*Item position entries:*
******
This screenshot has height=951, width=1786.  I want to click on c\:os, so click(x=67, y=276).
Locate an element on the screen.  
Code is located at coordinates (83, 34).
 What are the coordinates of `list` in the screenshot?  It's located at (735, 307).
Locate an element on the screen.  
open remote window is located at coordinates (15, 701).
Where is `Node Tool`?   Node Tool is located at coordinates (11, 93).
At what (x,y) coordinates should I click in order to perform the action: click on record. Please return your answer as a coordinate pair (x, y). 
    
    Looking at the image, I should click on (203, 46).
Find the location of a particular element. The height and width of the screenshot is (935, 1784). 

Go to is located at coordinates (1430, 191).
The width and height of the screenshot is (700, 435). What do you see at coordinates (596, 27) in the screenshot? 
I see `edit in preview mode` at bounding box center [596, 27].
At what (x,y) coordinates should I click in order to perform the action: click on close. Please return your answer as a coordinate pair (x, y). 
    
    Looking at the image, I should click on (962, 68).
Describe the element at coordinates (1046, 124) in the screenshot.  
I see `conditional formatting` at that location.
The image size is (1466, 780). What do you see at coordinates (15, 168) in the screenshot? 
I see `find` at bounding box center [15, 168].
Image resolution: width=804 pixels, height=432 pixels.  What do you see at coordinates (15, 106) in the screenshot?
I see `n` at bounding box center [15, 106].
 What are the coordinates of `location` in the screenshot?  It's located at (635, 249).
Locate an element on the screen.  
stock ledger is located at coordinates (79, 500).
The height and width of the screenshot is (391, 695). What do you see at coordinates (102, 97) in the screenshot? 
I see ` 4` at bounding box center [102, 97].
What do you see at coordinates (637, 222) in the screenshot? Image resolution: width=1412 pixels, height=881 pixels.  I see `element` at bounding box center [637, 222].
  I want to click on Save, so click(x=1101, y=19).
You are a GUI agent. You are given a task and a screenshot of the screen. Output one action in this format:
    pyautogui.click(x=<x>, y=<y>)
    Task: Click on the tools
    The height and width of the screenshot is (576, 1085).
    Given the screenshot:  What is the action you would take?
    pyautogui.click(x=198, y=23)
******
Reproduce all of the lines above, substituting "Find an element" for "Locate an element" wherever it occurs and leaving everything else unchanged.

This screenshot has height=951, width=1786.  I want to click on c\:os, so click(x=67, y=276).
Find an element on the screen.  
Code is located at coordinates (83, 34).
 What are the coordinates of `list` in the screenshot?  It's located at (735, 307).
Find an element on the screen.  
open remote window is located at coordinates (15, 701).
Where is `Node Tool`?   Node Tool is located at coordinates (11, 93).
At what (x,y) coordinates should I click in order to perform the action: click on record. Please return your answer as a coordinate pair (x, y). 
    
    Looking at the image, I should click on (203, 46).
Find the location of a particular element. The height and width of the screenshot is (935, 1784). 

Go to is located at coordinates (1430, 191).
The width and height of the screenshot is (700, 435). What do you see at coordinates (596, 27) in the screenshot? 
I see `edit in preview mode` at bounding box center [596, 27].
At what (x,y) coordinates should I click in order to perform the action: click on close. Please return your answer as a coordinate pair (x, y). 
    
    Looking at the image, I should click on (962, 68).
Describe the element at coordinates (1046, 124) in the screenshot.  
I see `conditional formatting` at that location.
The image size is (1466, 780). What do you see at coordinates (15, 168) in the screenshot? 
I see `find` at bounding box center [15, 168].
Image resolution: width=804 pixels, height=432 pixels.  What do you see at coordinates (15, 106) in the screenshot?
I see `n` at bounding box center [15, 106].
 What are the coordinates of `location` in the screenshot?  It's located at (635, 249).
Find an element on the screen.  
stock ledger is located at coordinates (79, 500).
The height and width of the screenshot is (391, 695). What do you see at coordinates (102, 97) in the screenshot? 
I see ` 4` at bounding box center [102, 97].
What do you see at coordinates (637, 222) in the screenshot? Image resolution: width=1412 pixels, height=881 pixels.  I see `element` at bounding box center [637, 222].
  I want to click on Save, so click(x=1101, y=19).
You are a GUI agent. You are given a task and a screenshot of the screen. Output one action in this format:
    pyautogui.click(x=<x>, y=<y>)
    Task: Click on the tools
    The height and width of the screenshot is (576, 1085).
    Given the screenshot:  What is the action you would take?
    pyautogui.click(x=198, y=23)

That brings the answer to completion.